Assad’s regime has suppressed Kurdish culture and language, expropriated their land and deprived many of them of full citizenship. But in early April the regime moved to placate the Kurds, who make up some 10% of Syria’s population, by offering hundreds of thousands citizenship, a move yet to be implemented.
“Kurds have been tricked and fooled in the past by many leaders in all the areas where they have been living - Iraq, Iran, Turkey and Syria,” Qadir said. “Even if Assad is removed, the fear is that someone will come to power who is as undemocratic as he was, just like it was in Iraq.”
Numbering some 38 million dispersed among four main countries, the Kurds speak their own language and most practice Sunni Islam. When the allies carved up the Middle East into states after the First World War, the Kurds didn’t get a state and attempts to form one unilaterally were put down by Turkey, Iraq and Iran.
So far, the Syrian regime has been cautious about antagonizing the Kurdish minority.
“The regime wants to maintain quiet and has a vested interest in the modus vivendi,” Peter Harling, project director for the Middle East Program of the Brussels-based International Crisis Group, told The Media Line. 

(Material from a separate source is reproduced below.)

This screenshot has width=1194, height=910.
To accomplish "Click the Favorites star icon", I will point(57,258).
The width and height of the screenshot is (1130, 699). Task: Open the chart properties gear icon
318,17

“The Kurds have been reluctant to be at the forefront of the confrontation against the [Assad] regime. They would like to see this regime fold, but it they take a too proactive stance, it will turn into a confrontation and they will pay a high price,” Harling said.  “The secret ambition of all Kurds, I think, is to have a Kurdish state of their own. But I’m not sure that is feasible.”

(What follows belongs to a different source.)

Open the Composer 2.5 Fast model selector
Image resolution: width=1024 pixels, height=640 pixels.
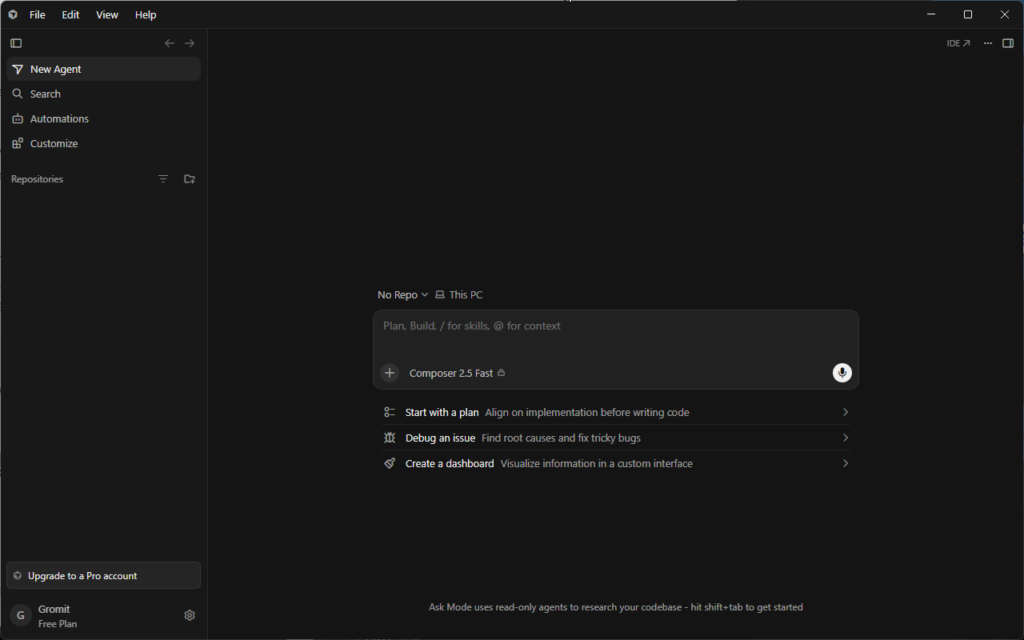pyautogui.click(x=457, y=373)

While Syrian Kurds remain hesitant about joining the fight against the regime, the onslaught has brought the Kurds in northern Iraq together. Over the weekend, the PKK, the outlawed Kurdish Workers’ Party fighting Turkey, announced it would join forces with the PJAK, the Iranian Party for Free Life in Kurdistan.
Both groups have been hammered recently by Turkish and Iranian forces. Iran has said it has killed over 30 of the Kurdish rebels along the Iraqi border and Turkey had killed twice that many in air strikes against the rebels. In August Turkey said it killed over 150 PKK rebels. 
“From now on we will fight on the side of the fighters of PJAK against the Iranian attacks that are trying to enter the Kurdistan region of [northern] Iraq, especially in the Kandil [Mountains] area,” said PKK spokesman Dozdar Hammo.
“There have been clashes that are continuing until now, and we see the goal of Iran is eliminating the Kurdish people, and not the PJAK party, and these are the reasons that led us to make this decision,” Hammo was quoted as saying by the Agence France-Presse (AFP).
“Theoretically, you can carve up Syria in to different tribal nations like the Kurds in the northeast who have a lot in common with other Kurds in Turkey and Iran and obviously in Iraq,” said Aluf Benn, editor of the Israeli daily Ha’aretz. 
“Even if Syria is not carved up, if Assad falls we will see more and more demands for ethnic or tribal autonomies. And why not? I don’t see the counter force,” he told The Media Line.
While Syrian Kurds may be looking at their Iraqi brethren in Iraqi Kurdistan as a model, the leadership and media in quasi-state of Kurdistan have been careful not to voice support for the revolt against Assad due to the sensitive ties with Damascus.
“The fact that Iraqi Kurdistan doesn’t incite people to participate actively doesn’t mean that they are satisfied with Damascus politics,” Qadir said.
He added that the Syrian Kurds have yet to push for their own enclave, but should they eventually chose that path, they would be a formidable foe for the Syrian military. They had close links with the PKK and could become heavily armed, which would have regional ramifications.
“Turkey fears that Syrian Kurdish participation would immediately affect the Kurds in Turkey and there would be Kurdish uprisings in two countries,” Qadir said. “If the Syrian Kurds ever declared independence, Assad wouldn’t be the first to invade, but the Turks because that would spark a revolt by the 17 million Turkish Kurds.”